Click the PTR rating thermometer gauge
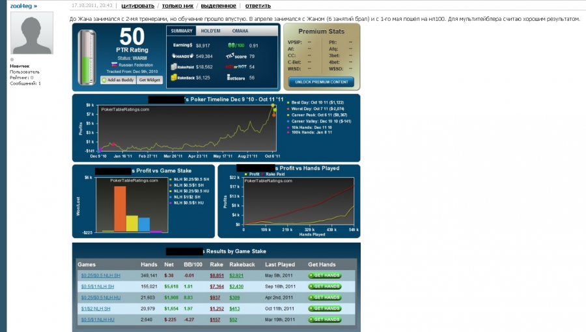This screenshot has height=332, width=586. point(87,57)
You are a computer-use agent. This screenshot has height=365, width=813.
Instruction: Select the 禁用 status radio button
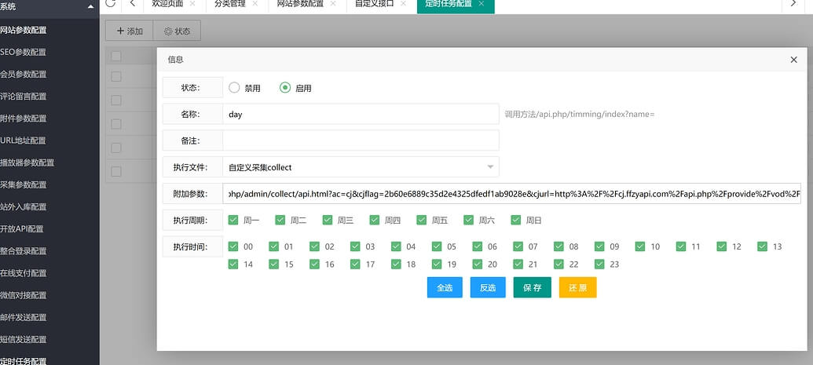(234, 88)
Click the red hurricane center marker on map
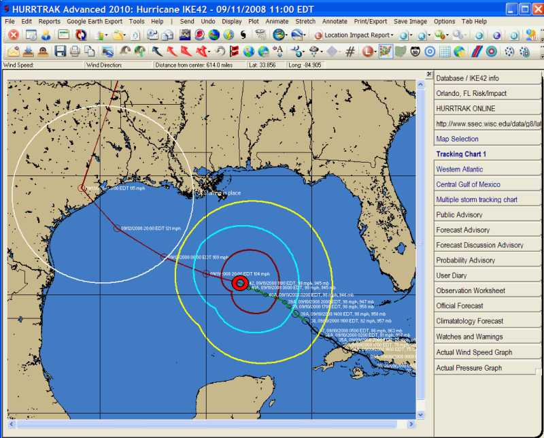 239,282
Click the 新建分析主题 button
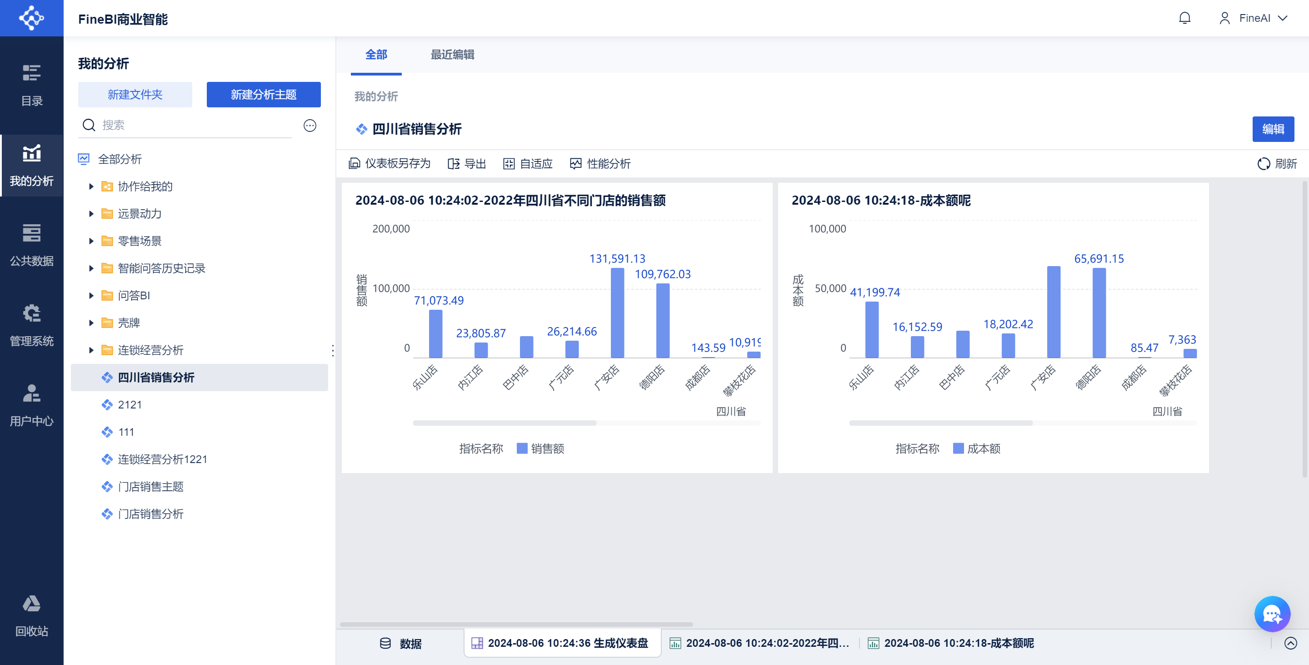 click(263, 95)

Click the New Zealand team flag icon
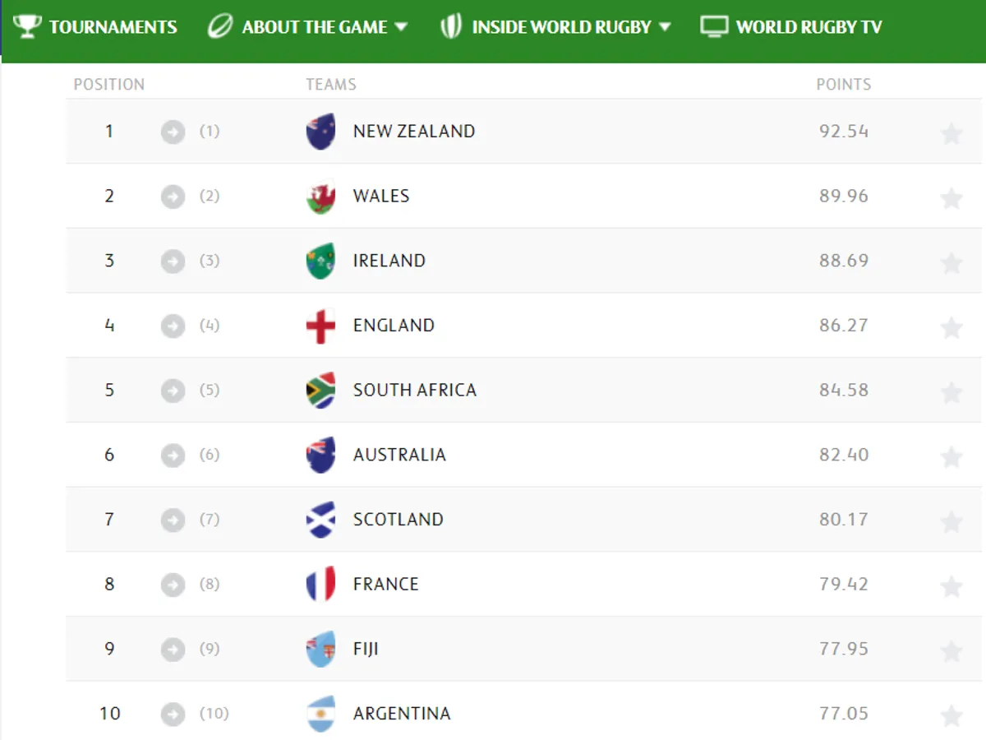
■ ■ ■ ■ ■
> [What is asked] Lay out every line of the material above as a numbered list, skipping the blank lines and leaving out the pictures.

> [Exercise response]
1. Click the PTR rating thermometer gauge
2. This screenshot has height=332, width=586. point(87,57)
3. You are a computer-use agent. This screenshot has height=365, width=813.
4. Instruction: Select the 禁用 status radio button
5. (234, 88)
6. Click the red hurricane center marker on map
7.  239,282
8. Click the 新建分析主题 button
9.  click(263, 95)
10. Click the New Zealand team flag icon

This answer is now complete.